Instruction 1: Please repeat, word for word, the part of the KDict email that opens with the words containing "If what you want" and closes with "an issue :)".
Instruction 2: Go on with the KDict email from the point where it stops.

Reading passage:
KDict: A replacement for QDict

Eray Ozkural kde-optimize@mail.kde.org
Wed, 12 Feb 2003 01:13:02 +0200


Well,

As I have said this isn't a hash table, and I'm not too interested in 
implementing a hash table...

This is an implementation of "dictionary of strings" ADT.

If what you need is such a thing then you can use KDict, what did you exactly 
need? Is that the stuff I might have seen in kmail?

If what you want is a dictionary of a large number of strings then this is 
what you're looking for.

KDict is an adaptor over a generic trie implementation (actually very 
generic). There is also another interface that is a little different from 
KDict maybe that could be extended to serve your needs.

Name could of course be changed to KDictionary but wouldn't that be more 
suitable for the application itself I wonder? Anyway, that's not an issue :)

Regards,

On Wednesday 12 February 2003 00:02, Scott Wheeler wrote:
> A couple of points:
>
> First the name has to go.  KDict is a KDE application.  :-)
>
> Second, while I haven't actually looked at the code, would you consider
> abstracting the hash table from the dictionary structure?
>
> Just last week I implemented a (minimal) hash table just because it's a bit
> hackish to use QDict for this (and it was also missing one API method that
> I needed).

Collected data:
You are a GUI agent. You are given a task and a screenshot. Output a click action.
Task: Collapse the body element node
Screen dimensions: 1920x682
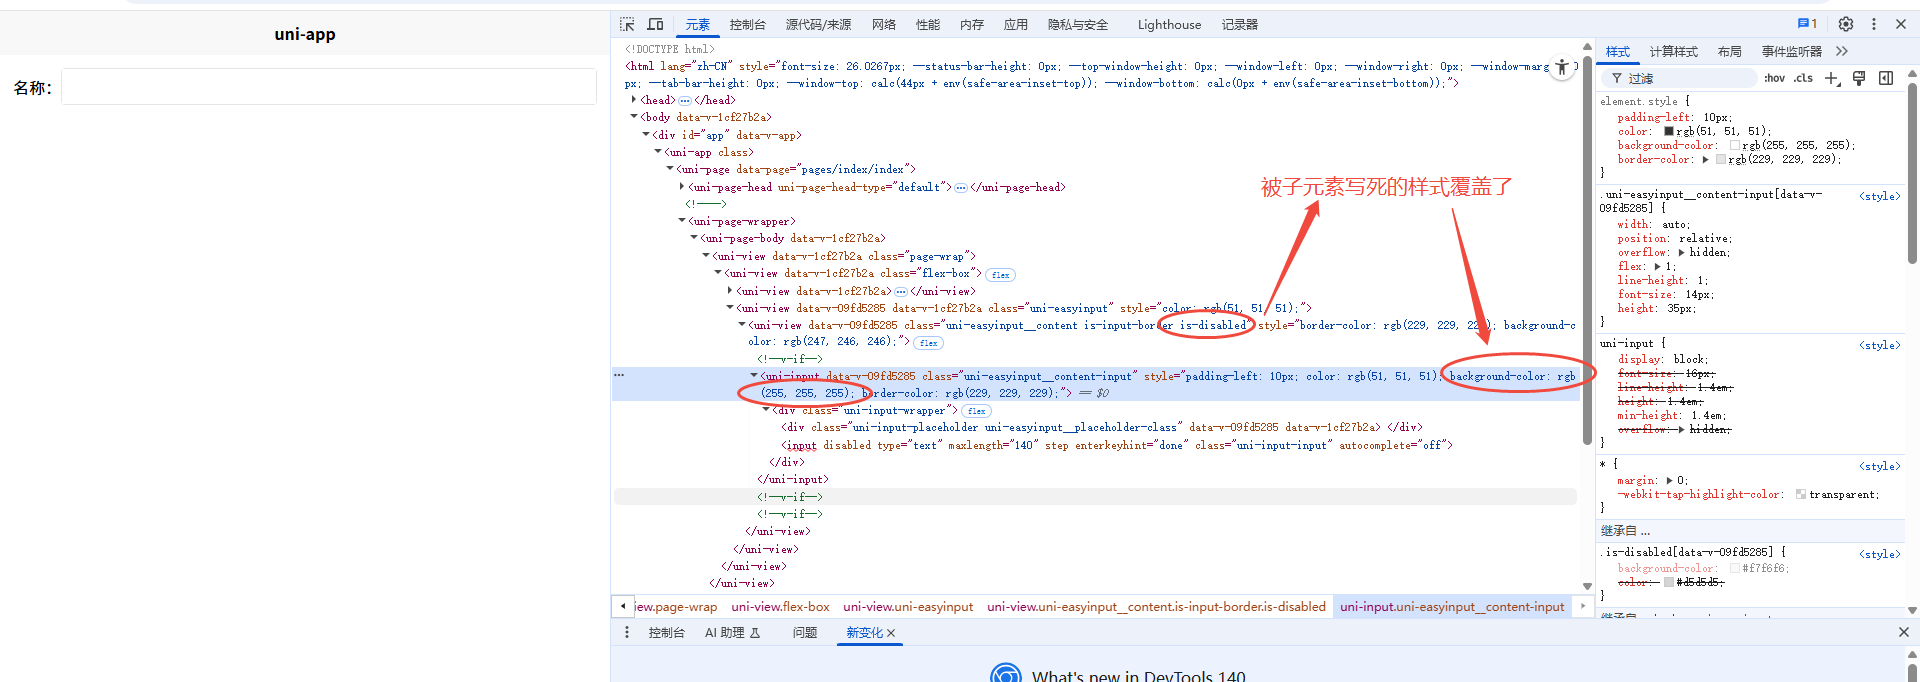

Written reply 1:
If what you want is a dictionary of a large number of strings then this is 
what you're looking for.

KDict is an adaptor over a generic trie implementation (actually very 
generic). There is also another interface that is a little different from 
KDict maybe that could be extended to serve your needs.

Name could of course be changed to KDictionary but wouldn't that be more 
suitable for the application itself I wonder? Anyway, that's not an issue :)

Written reply 2:
>
> Cheers,
>
> -Scott
>
> On Tuesday 11 February 2003 21:44, Eray Ozkural wrote:
> > Hey there,
> >
> > I implemented a replacement for QDict class, which in my opinion is not a
>
> very
>
> > realistic implementation of a dictionary ADT.
> >
> > I used a standard Trie structure (prefix tree) to implement a hopefully
> > scalable sort of implementation. That is still sub-optimal but it is the
>
> most
>
> > widely used data structure for this sort of ADT, actually it's an
> > ordinary kind of project for a file organization or NLP course, etc. For
> > very small number of words QDict might actually be more efficient but
> > beyond that KDict should have better performance. (And KDict may still
> > have room for optimization... Please don't try to turn any recursive
> > functions to loop/stack combinations, I don't like that at all and gcc
> > has tail-recursion optimization)
> >
> > You can find the stuff in CVS HEAD, module: kdevelop/lib/structure
> >
> > Of course the crucial question is whether there are any applications in
> > KDE that might benefit from this data structure. I saw some QDict's in
> > imap code and I'm sure it's used elsewhere but is there anything that
> > tries to index a large number of words in-core?
> >
> > Then it would be worthwhile to try this class out.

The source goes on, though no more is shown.